Limitations of the current study are its retrospective nature, the selection bias in terms of DFS and a relatively small sample size. Based on the current study, it is challenging to provide advice regarding treatment management for the patient group 36 > DFS > 12. The present molecular marker profile therefore needs extensive validation in a larger independent cohort. This cohort should consist of patients representing the complete (continuous) spectrum in relation to recurrent disease, and possibly (but not necessarily) with both high‐ and low‐clinical risk scores. The current setting with two extremes in terms of recurrences was chosen as a first step in establishing a prognostic signature. If any relevant expression profiles exist in relation to recurrent disease, they are most likely to be identified within these extremes. KRAS and BRAF status would have been informative in terms of assessment of baseline risk for relapse. It is a timely topic of interest in CRLM. These molecular entities were not available in the current cohort. Ideally, in a validation study for the current molecular biomarker, all known prognostic molecular factors should be assessed (including other established signatures) such that all respective molecular markers can be put into context (Passiglia et al., 2016; Karagkounis et al., 2013; Lin et al., 2014; Loes et al., 2016; Margonis et al., 2015; Vauthey et al., 2013; Ito et al., 2013; Snoeren et al., 2012; Balachandran et al., 2016). A general point of discussion related to this type of translational research is the impact of inter‐ and intra‐tumour heterogeneity on the reproducibility of results. Multiple studies show that even within single tumours heterogeneity exists (Marusyk et al., 2012; Tabassum and Polyak, 2015). Despite any consensus on what lesion to analyse (e.g.: the largest) or what area within a tumour (e.g.: leading edge or core), heterogeneity will affect the generated results. Interestingly, these features of heterogeneity are known to have prognostic associations by itself in resected colorectal liver metastases (Sveen et al., 2016). Future studies should possibly also address spatial and temporal tumour heterogeneity, in addition to identification of a new biomarker.
5. Conclusion
In summary, in the current study a prognostic signature was constructed with the mRNA expression profiles of tumour tissue from resected CRLM. The signature consists of 11 genes of which the expression‐patterns were able to discriminate between patients with early recurrences (≤12 months) versus no recurrences (≥36 months) after partial hepatectomy. This biomarker requires validation in a larger cohort representative of the complete clinical spectrum in terms of relapse and treated without (neo‐) adjuvant therapy, including any other established prognostic molecular markers.
Conflict of interest
None.
Research support
We would like to thank Mr. Winkelman for making this study possible with a personal grant.
Supporting information
Acknowledgements
We thank Vanja de Weerd and Katharina Biermann for assistance with collecting the data and processing of specimen.
1.
Supplementary data related to this article can be found at http://dx.doi.org/10.1016/j.molonc.2016.09.002.

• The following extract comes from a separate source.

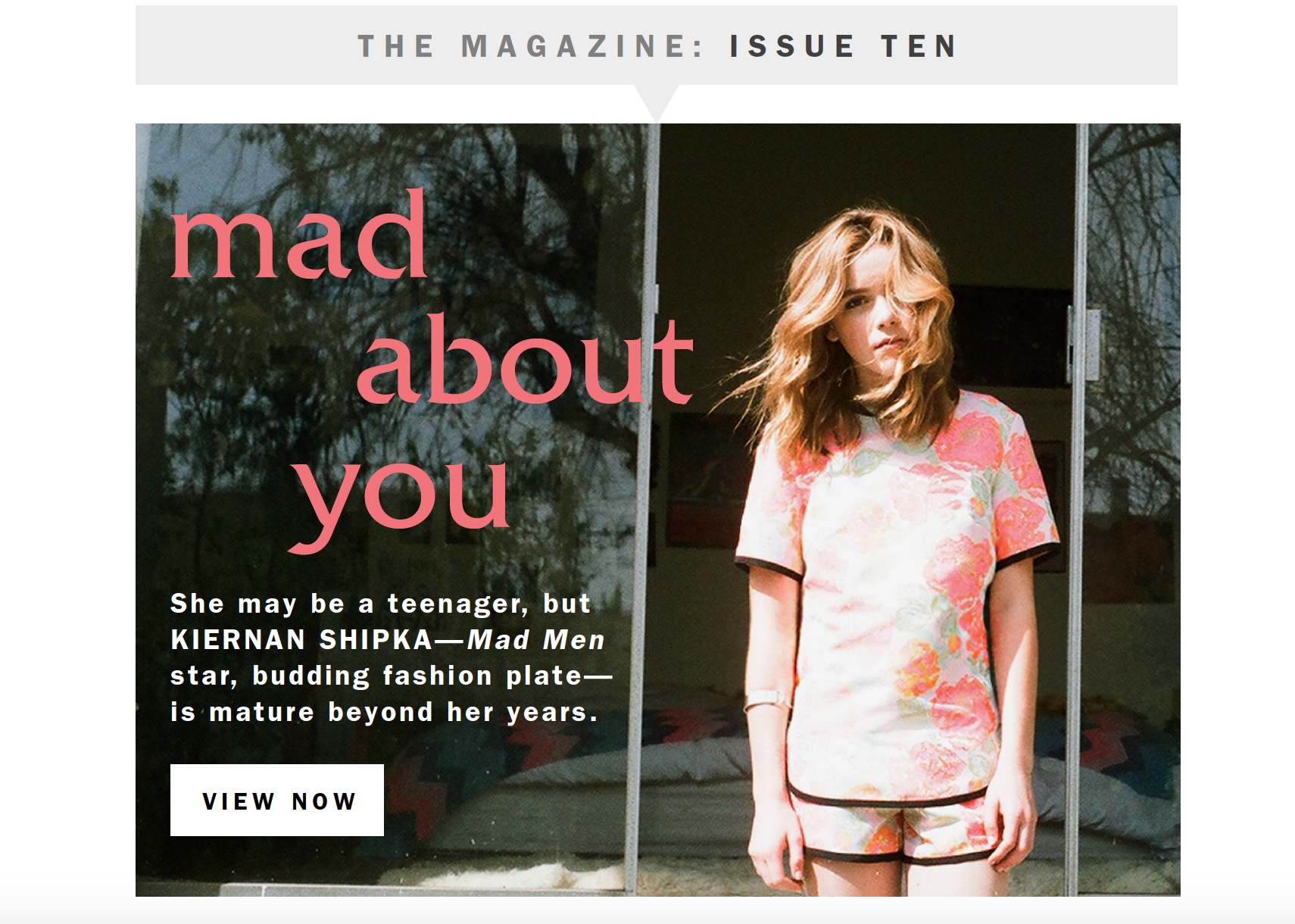1295x924 pixels.
Task: Click the KIERNAN SHIPKA name text
Action: pos(301,640)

van der Stok E.P., Smid M., Sieuwerts A.M., Vermeulen P.B., Sleijfer S., Ayez N., Grünhagen D.J., Martens J.W.M., Verhoef C., (2016), mRNA expression profiles of colorectal liver metastases as a novel biomarker for early recurrence after partial hepatectomy, Molecular Oncology, 10, doi: 10.1016/j.molonc.2016.09.002.
References
- Albain, K.S. , Barlow, W.E. , Shak, S. , 2010. Prognostic and predictive value of the 21-gene recurrence score assay in postmenopausal women with node-positive, oestrogen-receptor-positive breast cancer on chemotherapy: a retrospective analysis of a randomised trial. Lancet Oncol.. 11, (1) 55–65. [DOI] [PMC free article] [PubMed] [Google Scholar]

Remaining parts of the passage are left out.